In this talk we will give an overview explaining how and why (and that) things known for unimodular beta-integers/Pisot-numbers are also working in the non-unimodular case. In the non-unimodular case, one has to consider the numbers involved also as p-adic numbers. However, considering these p-adic cases also helps us to understand the unimodular case better.

We revisit the famous QuickSort algorithm and its derivative, QuickSelect. Although the analyses of these algorithms are well-established, we argue, following Sedgewick, that their simplifying assumptions are unsatisfactory, both from the information-theoretic viewpoint and from the perspective of algorithmic engineering. Our complexity model fully takes into account the elementary comparisons between symbols that compose records to be sorted, while our probabilistic models comprise a wide category of information sources that encompass memoryless (i.e., independent-symbol), Markov, as well as many unbounded-correlation sources. Under this perspective, commonly accepted assertions, such as "the complexity of Quicksort is $O(n\log n)$", are to be challenged.
Our approach deals with a geometric view of words emitted by a general source of information. Various types of commonly considered sources (such as memoryless [also known as Bernoulli], Markov, as well as many sources related to dynamical systems) can then be treated in this way that relates to earlier analyses of digital trees ("tries") by Clément, Flajolet, and Vallée. We regard the present work as a first step towards revisiting the analysis of algorithms and data structures in a direction that should be both theoretically satisfactory - by taking into account the complexity of words that correspond to "long" non-atomic records in data structures.
This is joint work with Julien Clément, James Allen Fill, and Philippe Flajolet.
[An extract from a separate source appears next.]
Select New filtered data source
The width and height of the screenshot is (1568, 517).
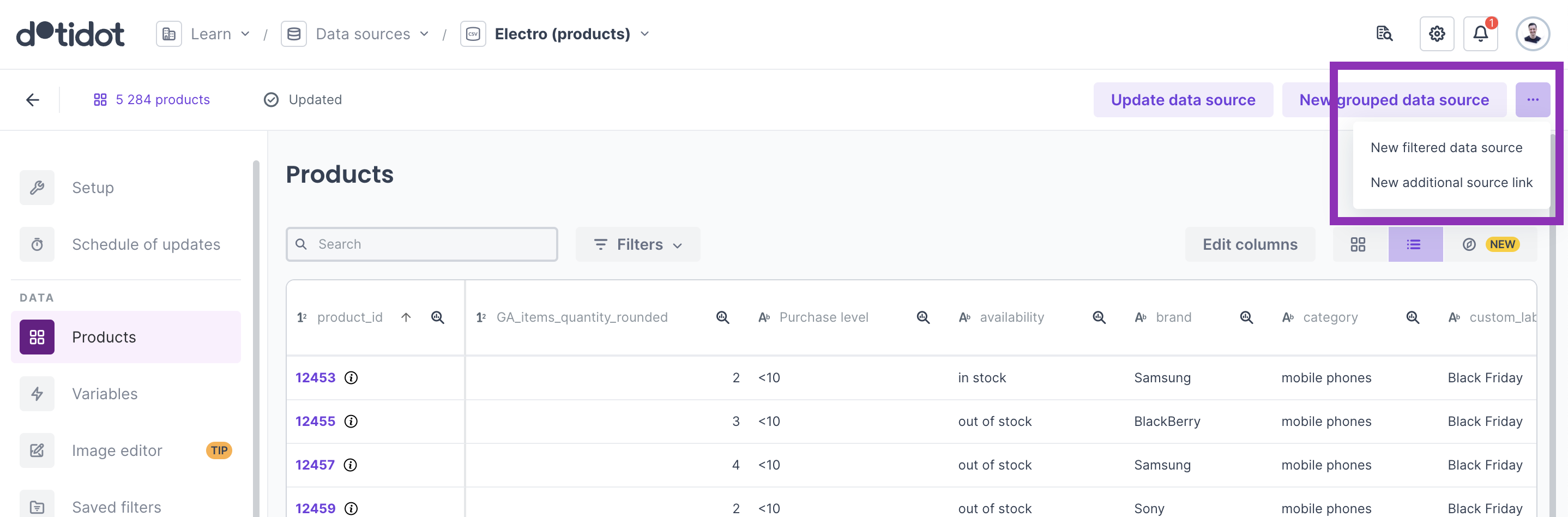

Let $(\beta_i)$ be a sequence of Parry numbers (ex:- beta-numbers). We present a new equidistribution theorem for the conjugates of Parry numbers near the unit circle in Solomyak's fractal set based on a suitable notion of convergence of $(\beta_i)$, and on the theory of Erdős-Turán, improved by Amoroso and Mignotte. This theorem is addressed to the union of the Galois conjugates and the beta-conjugates of all the $\beta_i$s.
This theorem asks questions about the factorization of the Parry polynomial (ex: -characteristic polynomial) of a Parry number $\beta$, the multiplicities of its beta-conjugates, the geometry of its beta-conjugates within the Galois closure of the number field generated by $\beta$. Some partial results to these questions are given.

Let $G$ be an abelian group, $f$ an endomorphism of $G$ and $D$ a subset of $G$ such that $#D=[G:f(G)]$. I call $(G,f,D)$ a number system if every element of $G$ has a finite expansion of the form $g = \sum_{i=0}^\ell f^i(d_i)$ ($d_i \in D$). We may ask which groups $G$ support such a number system. I will give some examples, and prove some finiteness properties that $G$ must have. Next, I will propose the conjecture that $G$ must be a split group, and comment on the possibility to prove this claim.
Part of this work is joint with Ryotaro Okazaki.